Nice work either way.


----------



## Tin machine

*copy of  a old design*

the springer was for a customer who wanted a design that is old in principle , the main bridge coming out that supports the springs is fixed its welded on the back out of site , so the spring action is in exstension , as the wheel lifts the spring expands and springes back , its a old design just built with some newer parts , very similiar to this photo , springers ended up going in a different direction over the years , so , i think that it was not the best designed springer , but it did look cool , I THINK WHAT i have done here equals that ?


----------



## mike j

Pretty cool Tin, well thought out, hope it ends up on a frame worthy of it. You don't have a assistant named Igor ?


----------



## HIGGINSFOREVER

I like it,If everything was chrome plated it would really stand out.


----------



## bricycle

Mr. Fabrication!!!!!


----------



## Tin machine

*more springer action*

more springer action , this is patterned after a CCM prewar fork


----------



## Tin machine

*the inspiration !!*

always loved this bike a alltime fav !!


----------



## Tin machine

*keep it coming love !!*

don't stop it it now ??


----------



## Tin machine

*done for now*

a springer in a day , Ill take it


----------



## Iverider

Pretty slick! Are you going to cut the curved tube off near the dropout or leave it long? Be neat if you had a conical plug to finish out the end of the tube.
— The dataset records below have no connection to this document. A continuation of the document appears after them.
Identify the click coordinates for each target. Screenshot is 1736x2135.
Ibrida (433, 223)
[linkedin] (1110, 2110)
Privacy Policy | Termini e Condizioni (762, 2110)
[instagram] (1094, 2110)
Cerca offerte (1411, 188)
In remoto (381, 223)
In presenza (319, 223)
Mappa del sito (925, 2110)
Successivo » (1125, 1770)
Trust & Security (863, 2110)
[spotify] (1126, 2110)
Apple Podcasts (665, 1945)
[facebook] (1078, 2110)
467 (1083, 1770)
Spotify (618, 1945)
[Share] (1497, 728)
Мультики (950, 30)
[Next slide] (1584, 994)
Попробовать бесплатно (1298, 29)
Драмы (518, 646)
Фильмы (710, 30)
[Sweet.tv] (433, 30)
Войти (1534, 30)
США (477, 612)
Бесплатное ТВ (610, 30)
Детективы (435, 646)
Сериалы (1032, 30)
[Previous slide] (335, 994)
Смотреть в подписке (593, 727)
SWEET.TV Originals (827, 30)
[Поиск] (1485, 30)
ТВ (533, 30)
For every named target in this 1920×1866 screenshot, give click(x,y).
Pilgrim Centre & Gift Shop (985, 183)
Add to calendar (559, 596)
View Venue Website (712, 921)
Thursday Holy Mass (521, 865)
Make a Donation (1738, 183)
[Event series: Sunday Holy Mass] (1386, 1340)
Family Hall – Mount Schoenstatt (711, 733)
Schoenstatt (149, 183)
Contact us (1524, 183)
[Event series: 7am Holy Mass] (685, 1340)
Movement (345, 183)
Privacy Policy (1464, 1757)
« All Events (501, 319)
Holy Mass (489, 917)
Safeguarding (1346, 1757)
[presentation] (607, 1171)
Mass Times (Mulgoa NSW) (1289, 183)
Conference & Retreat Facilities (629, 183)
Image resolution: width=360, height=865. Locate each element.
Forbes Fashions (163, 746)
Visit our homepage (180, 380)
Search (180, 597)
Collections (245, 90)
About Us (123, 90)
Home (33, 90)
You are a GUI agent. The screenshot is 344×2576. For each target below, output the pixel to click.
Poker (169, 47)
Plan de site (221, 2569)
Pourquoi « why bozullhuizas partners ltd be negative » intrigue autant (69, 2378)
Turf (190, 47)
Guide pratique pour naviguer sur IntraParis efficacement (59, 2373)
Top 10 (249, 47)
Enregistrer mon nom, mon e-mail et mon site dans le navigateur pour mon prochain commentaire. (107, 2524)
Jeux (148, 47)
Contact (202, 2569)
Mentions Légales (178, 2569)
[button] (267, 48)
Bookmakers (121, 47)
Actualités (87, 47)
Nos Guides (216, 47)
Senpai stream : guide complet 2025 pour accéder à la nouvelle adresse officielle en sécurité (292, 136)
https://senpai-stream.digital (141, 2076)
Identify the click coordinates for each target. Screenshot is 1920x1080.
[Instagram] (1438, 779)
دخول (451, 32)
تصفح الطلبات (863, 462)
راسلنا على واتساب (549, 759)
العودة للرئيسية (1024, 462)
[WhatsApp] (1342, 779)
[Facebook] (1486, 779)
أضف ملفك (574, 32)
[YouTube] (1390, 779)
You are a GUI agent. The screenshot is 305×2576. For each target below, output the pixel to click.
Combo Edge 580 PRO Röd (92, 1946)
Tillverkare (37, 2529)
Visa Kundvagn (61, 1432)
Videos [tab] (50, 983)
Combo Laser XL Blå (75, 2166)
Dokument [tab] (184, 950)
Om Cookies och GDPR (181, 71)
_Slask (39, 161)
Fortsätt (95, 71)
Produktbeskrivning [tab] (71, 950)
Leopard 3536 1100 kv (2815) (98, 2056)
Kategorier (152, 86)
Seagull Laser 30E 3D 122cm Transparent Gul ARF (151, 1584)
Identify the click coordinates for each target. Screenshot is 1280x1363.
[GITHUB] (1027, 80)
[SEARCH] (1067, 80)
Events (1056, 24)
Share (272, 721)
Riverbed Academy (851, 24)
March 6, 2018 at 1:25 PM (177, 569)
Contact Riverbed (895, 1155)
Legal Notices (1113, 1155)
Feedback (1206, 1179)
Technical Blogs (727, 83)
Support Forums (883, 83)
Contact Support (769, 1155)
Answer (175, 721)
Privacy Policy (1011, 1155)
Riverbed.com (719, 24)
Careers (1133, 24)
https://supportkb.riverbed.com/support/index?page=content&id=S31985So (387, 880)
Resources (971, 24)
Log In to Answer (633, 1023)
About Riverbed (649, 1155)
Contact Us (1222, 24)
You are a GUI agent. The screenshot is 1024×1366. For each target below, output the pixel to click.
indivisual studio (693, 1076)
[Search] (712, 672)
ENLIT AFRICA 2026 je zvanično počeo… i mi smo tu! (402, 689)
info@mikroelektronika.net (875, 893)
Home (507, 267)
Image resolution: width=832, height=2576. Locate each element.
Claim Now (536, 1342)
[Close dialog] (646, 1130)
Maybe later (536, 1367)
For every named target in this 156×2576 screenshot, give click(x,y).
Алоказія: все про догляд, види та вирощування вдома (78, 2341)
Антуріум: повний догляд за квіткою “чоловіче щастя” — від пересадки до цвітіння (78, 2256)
If you don't do the Rat Rod build off this year you're nuts!


----------



## Tin machine

*I am nuts !!!!*

thanks bro !! thats a comp to me ...lol lol  done with this for now !!


----------



## bricycle

simply amazing!!!


----------



## Lerxst

Tin machine said:


> finshed this fork springer this morning , its sold yesterday and is shipping today . thanks for looking at my work !!!




So freakin cool!!


----------



## eguti66

Very nice work,  Nice designs also.


----------